On repart. La nuit est tout à fait tombée. Des hauteurs où nous sommes, nous voyons les sables s’étaler jusqu’à l’horizon, tout blancs sous la lune. Il faut les traverser pour gagner de nouveau le sol dur où sont les deux puits.

Malheureusement les chameaux ont peur de la nuit. Le sol croulant sous leurs pieds les effraye et voilà qu’à la descente un d’entre eux s’emporte, jette bas son chargement et se sauve. Les deux suivans, entraînés par l’exemple, font de même ; les autres s’arrêtent, le nez en l’air, hésitans. Un instant, j’ai la crainte de voir s’emporter la chamelle qui porte le bassour. Mais il n’en est rien et l’incident se borne à la perte d’une heure pour la recherche des fugitifs et la réinstallation des charges.

Bou-Djema est visiblement inquiet ; dressé sur sa bête, il fouille l’horizon ou bien il descend et examine le sol. Enfin deux taches blanches éclatent au loin. Ce sont les deux puits d’El-Khoua, que nous atteignons épuisés après douze heures de marche au pas dur des chameaux.

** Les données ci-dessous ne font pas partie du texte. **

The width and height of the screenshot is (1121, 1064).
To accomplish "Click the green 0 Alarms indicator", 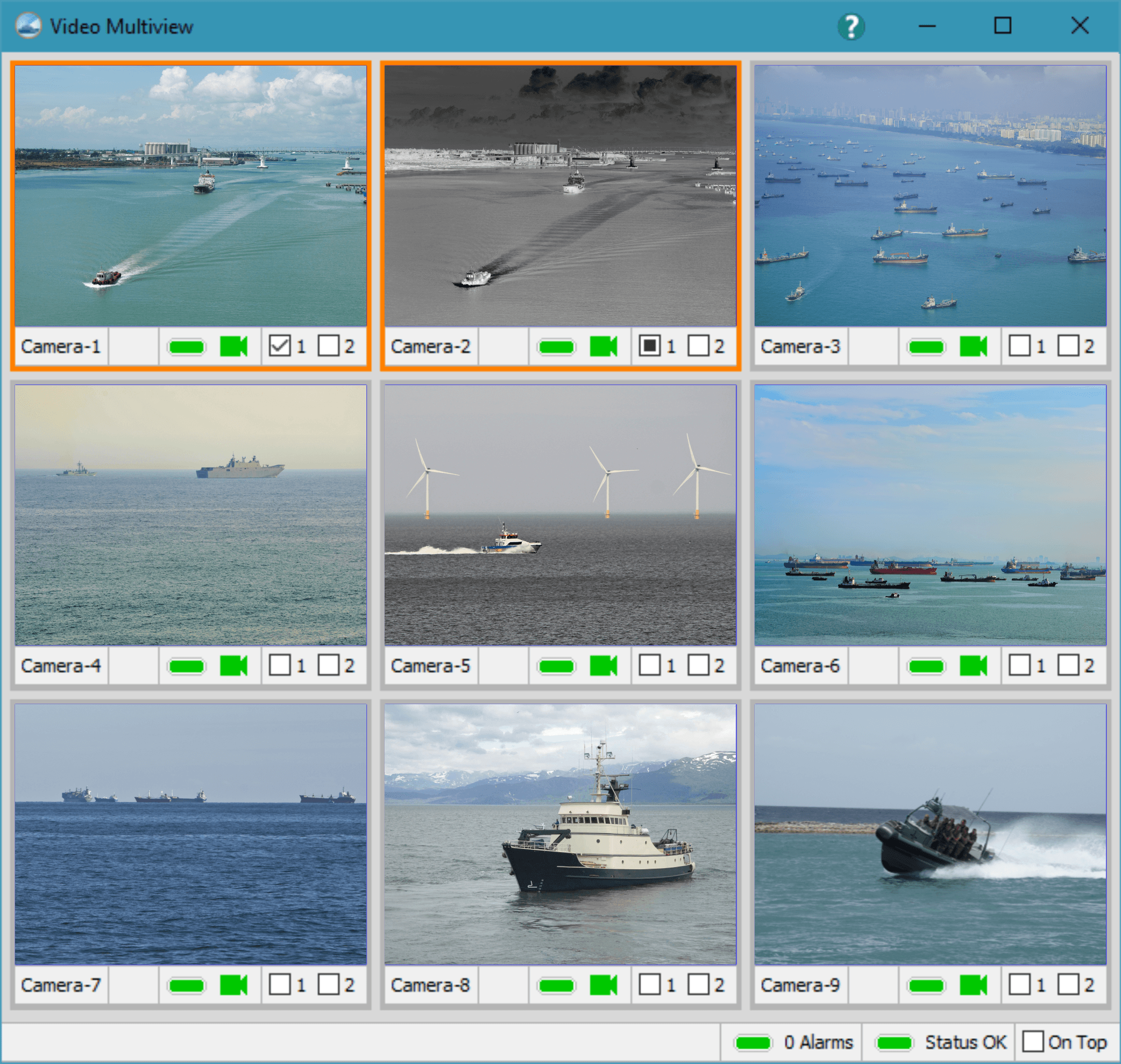I will click(753, 1042).
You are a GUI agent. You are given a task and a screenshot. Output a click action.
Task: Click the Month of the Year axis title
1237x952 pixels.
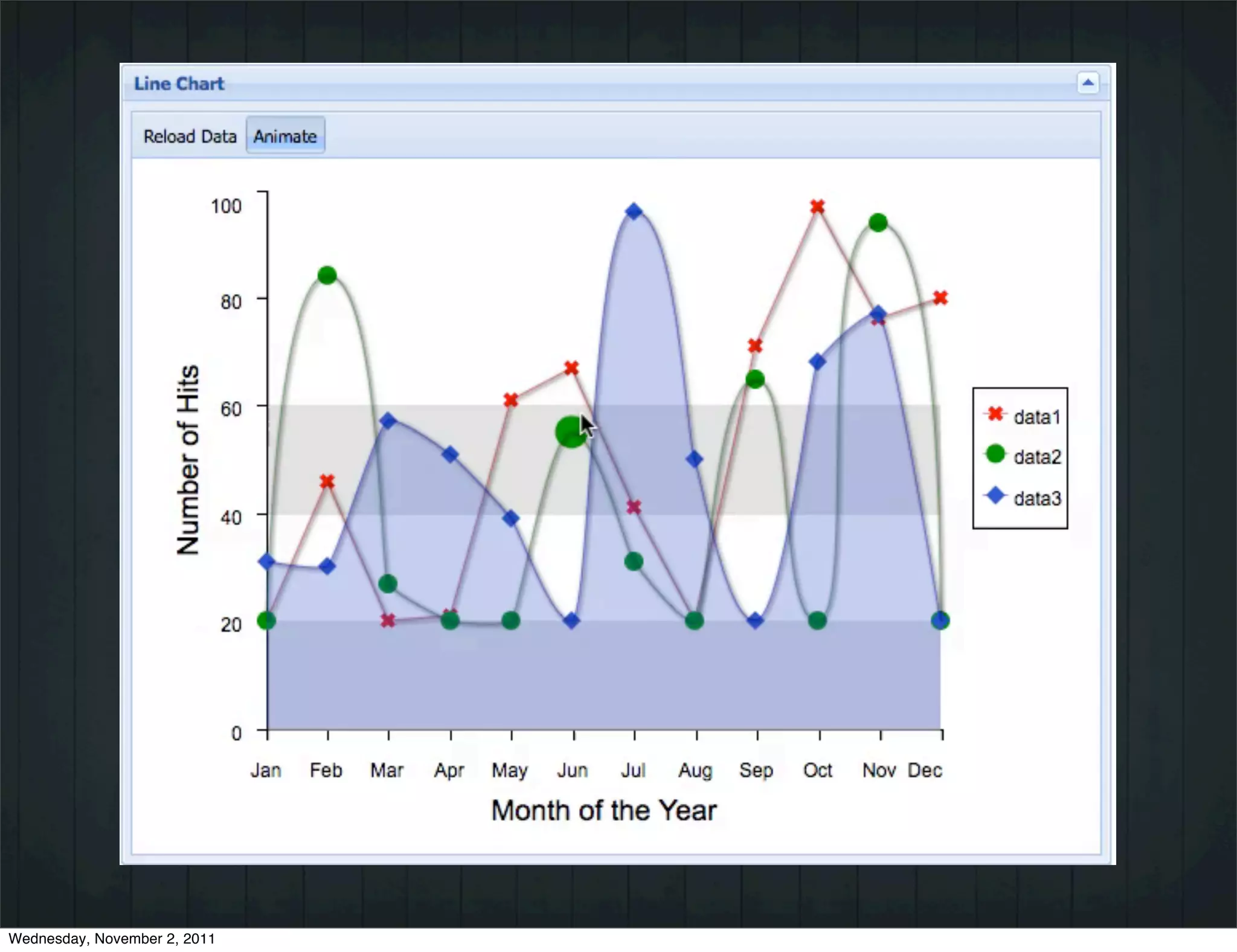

C’est là que nous campons, dans le grand silence et la paix profonde de cette nuit de lune.


21 Octobre.

Deux bergers, de ces bergers qui s’enfoncent pour des mois au loin dans les solitudes, sont, au réveil, assis devant notre tente. On n’aime guère les rencontres dans le désert, et ces gens-là ont bien mauvaise mine avec leur teint terreux, leurs yeux brûlés de fièvre, leurs burnous en guenilles. Mais l’humilité de leur accueil nous désarme. Ce sont vraiment des bergers et leurs chameaux se découvrent, paissant au loin, taches brunes sur la terre jaune.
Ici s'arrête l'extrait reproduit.